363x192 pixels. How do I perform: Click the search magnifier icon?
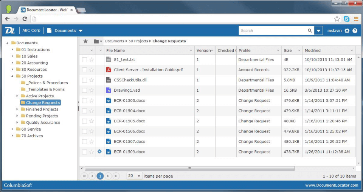[310, 31]
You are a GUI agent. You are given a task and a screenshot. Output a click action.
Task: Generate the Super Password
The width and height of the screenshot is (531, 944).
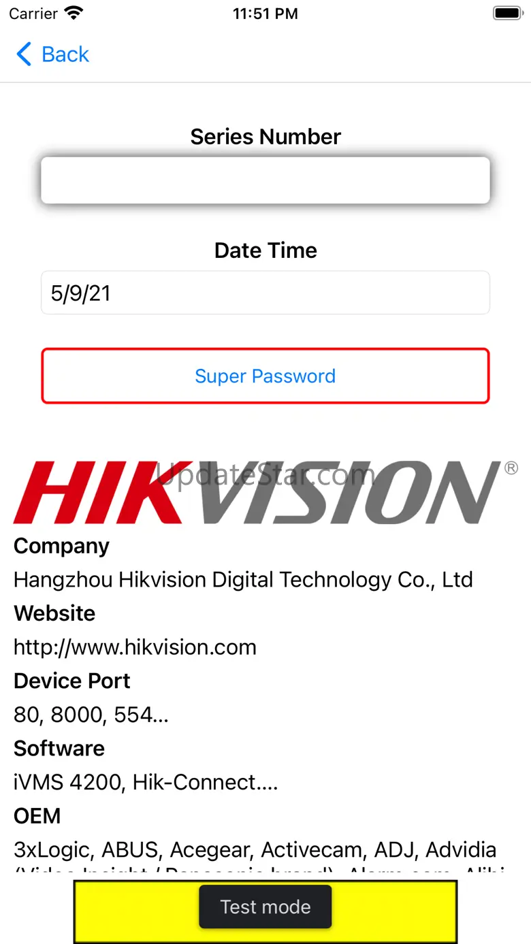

★ ★ ★ ★ ★

> _Your instructions_: Each line of the data that holds "screenshot" should be reported.

> _Expected answer_:
You are a GUI agent. You are given a task and a screenshot. Output a click action.
The width and height of the screenshot is (531, 944).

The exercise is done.